El Ejército iraní afirmó este viernes que no dará marcha atrás en el estrecho de Ormuz, una de las rutas marítimas más estratégicas del mundo para el transporte de petróleo y gas. La declaración se produce en medio del aumento de las tensiones militares en Oriente Medio y de la intensificación de las operaciones en la región. Las autoridades iraníes reiteraron que defenderán sus intereses y su soberanía frente a cualquier amenaza externa.
El estrecho de Ormuz es considerado un punto clave para el comercio energético mundial, ya que por sus aguas transita cerca del 20 % del petróleo que se comercializa en el planeta. Cualquier alteración en esta vía marítima repercute de inmediato en los mercados internacionales, provocando alzas en los precios del crudo y preocupación entre los principales países importadores de energía.
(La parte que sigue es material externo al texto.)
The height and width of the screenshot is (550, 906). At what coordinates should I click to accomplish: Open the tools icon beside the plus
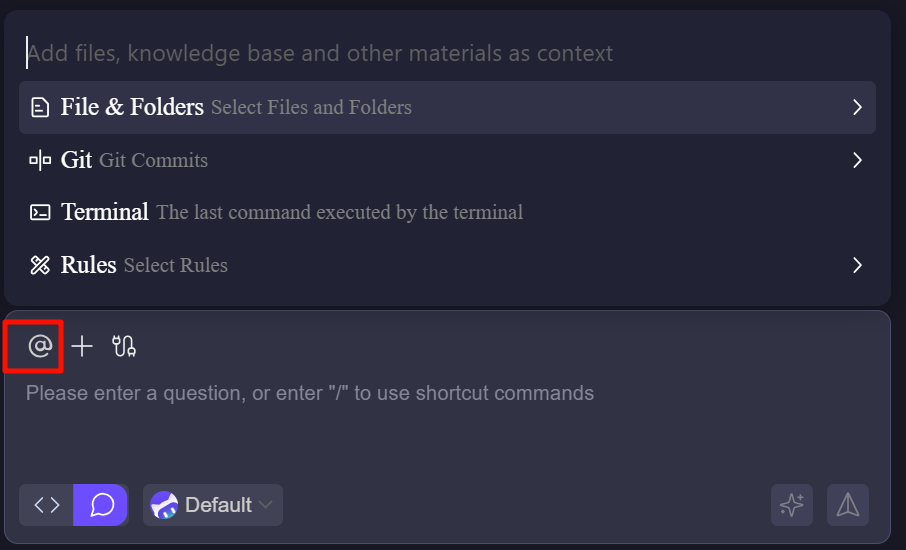point(124,346)
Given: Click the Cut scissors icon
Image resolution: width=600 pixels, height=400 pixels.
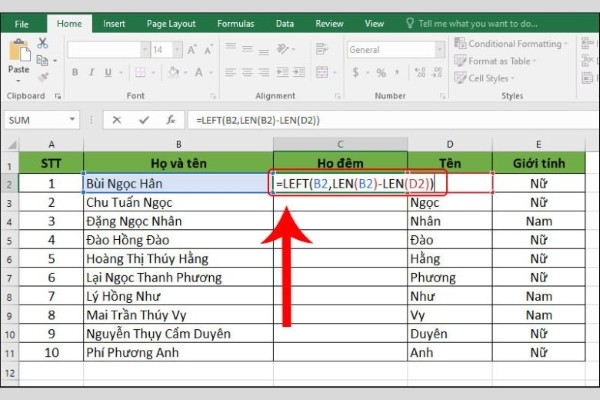Looking at the screenshot, I should point(42,43).
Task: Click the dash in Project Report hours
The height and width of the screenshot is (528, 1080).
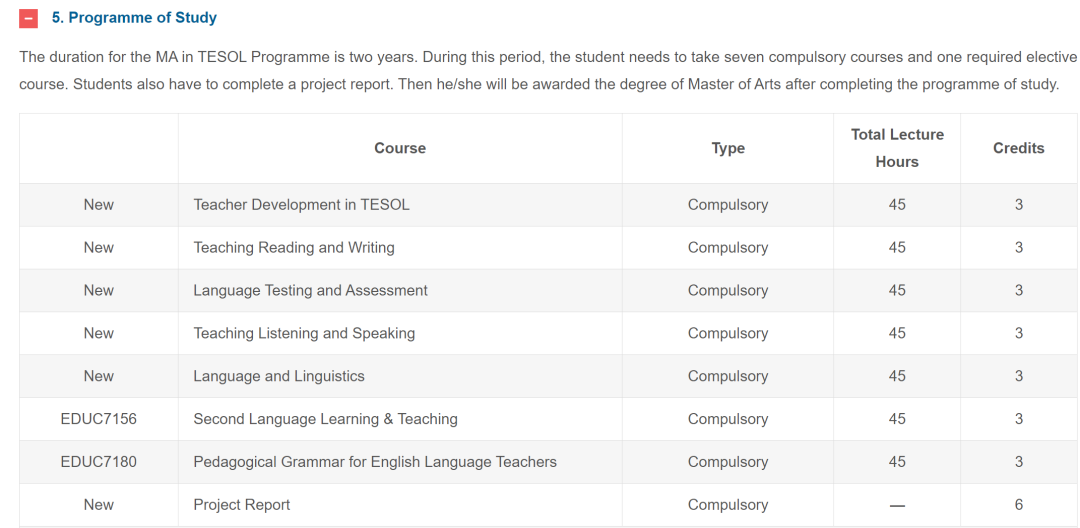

Los mandos militares de Irán señalaron que su presencia en la zona responde a una estrategia defensiva y aseguraron que mantendrán sus operaciones mientras persistan las amenazas. Al mismo tiempo, Estados Unidos y varias naciones occidentales continúan reforzando su presencia naval en el Golfo Pérsico para garantizar la libertad de navegación y proteger las rutas comerciales.
La creciente tensión ha llevado a la comunidad internacional a insistir en la necesidad de una salida diplomática que evite una escalada mayor del conflicto, cuyo impacto podría extenderse más allá de Oriente Medio y afectar la economía mundial.